How to use the Real Estate Calculator
- Enter your inputs into the Real Estate Calculator above.
- Results update instantly as you type — no submit button needed.
- Adjust any value to see how the result changes in real time.
The key real estate metrics
Cap rate = NOI / Property price · · · Cash-on-cash = Annual cash flow / Cash invested · · · NOI = Rent − operating expenses (excludes mortgage)
Cap rate measures the property's yield without leverage. Cash-on-cash measures the return on actual cash invested (down payment + closing). Total ROI also includes principal paydown and appreciation.
Worked example
$300,000 property with $36,000 annual rent and $12,000 in operating expenses: NOI = $24,000; cap rate = 8.0%. With $75,000 down and a mortgage causing $5,000/year cash flow after debt service, cash-on-cash = 6.7%.
Frequently asked questions
What's a good cap rate?
Varies by market.
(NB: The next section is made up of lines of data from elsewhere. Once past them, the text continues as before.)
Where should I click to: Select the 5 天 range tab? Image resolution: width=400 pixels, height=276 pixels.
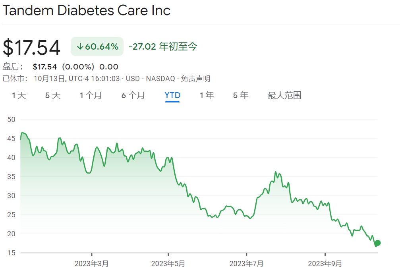(x=53, y=95)
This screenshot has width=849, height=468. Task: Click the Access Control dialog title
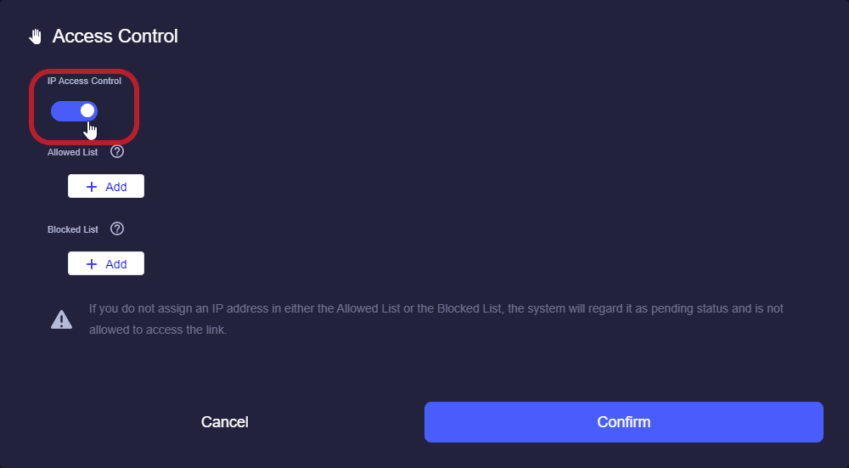pos(115,37)
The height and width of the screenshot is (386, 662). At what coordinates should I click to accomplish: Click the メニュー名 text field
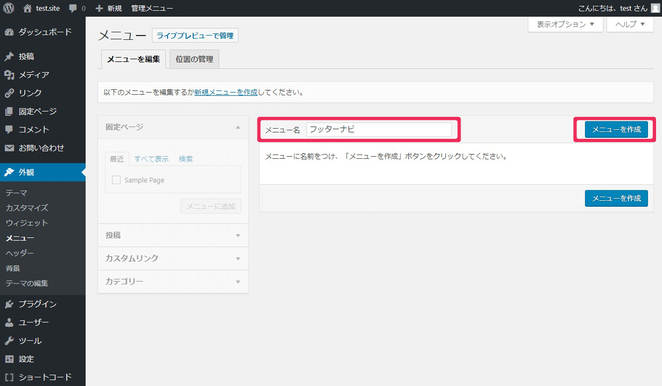pos(379,129)
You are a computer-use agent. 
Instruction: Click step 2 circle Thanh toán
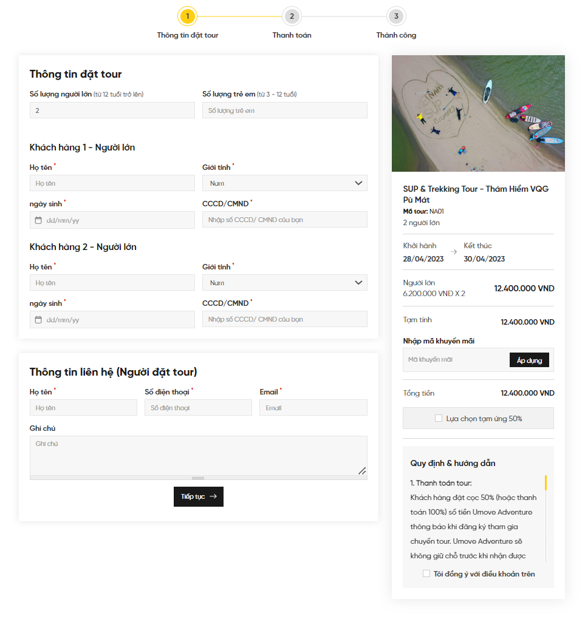tap(292, 16)
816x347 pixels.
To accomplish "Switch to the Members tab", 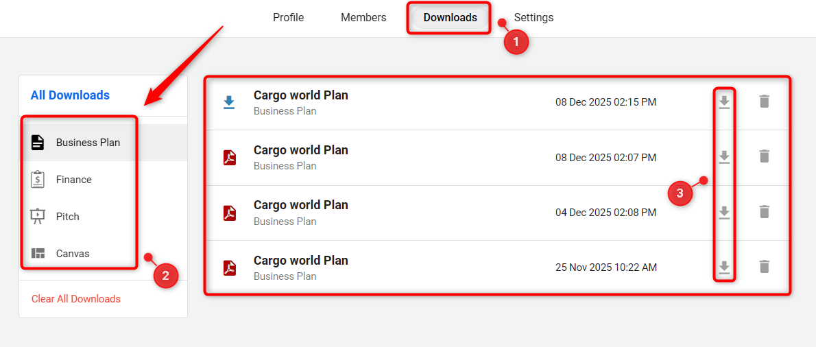I will click(x=363, y=18).
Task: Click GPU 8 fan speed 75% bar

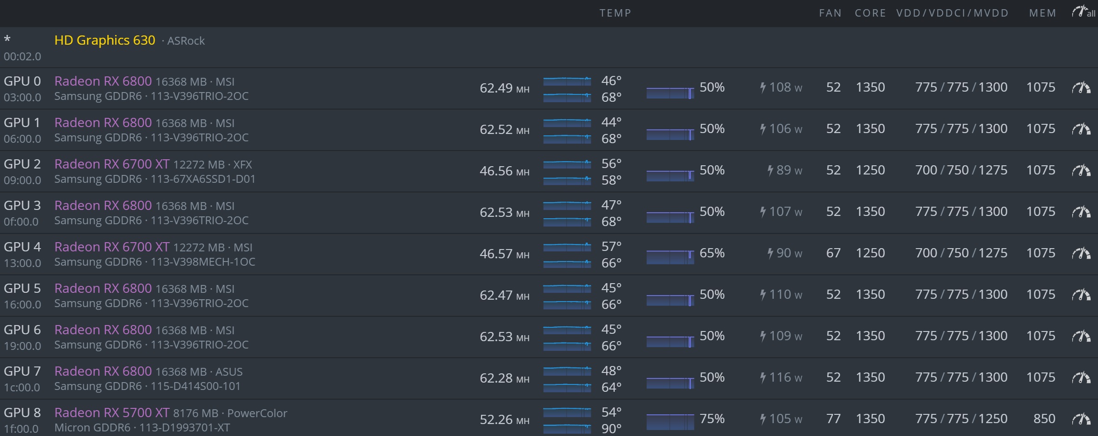Action: click(x=670, y=422)
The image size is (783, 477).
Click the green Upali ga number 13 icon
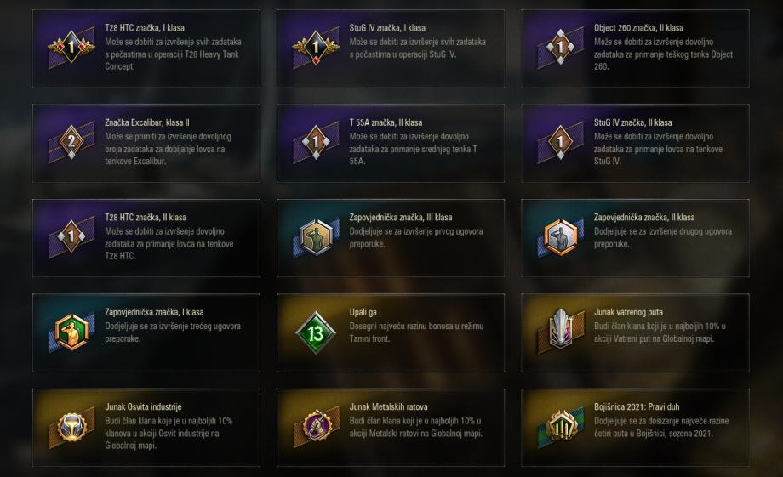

Hot urban areas may price at 4–5% cap; smaller cities or higher-risk neighborhoods 7–10%+. Cap rate inversely correlates with appreciation potential.
Do I need to include vacancy in operating expenses?
Yes — most analysts use a 5–8% vacancy allowance on annual rent. Better to plan for some empty months than to assume 100% occupancy.
What is the 1% rule?
A quick screening rule: monthly rent should be at least 1% of purchase price. A $200,000 property should rent for $2,000+/month. Rarely achievable in hot coastal markets; common in the Midwest.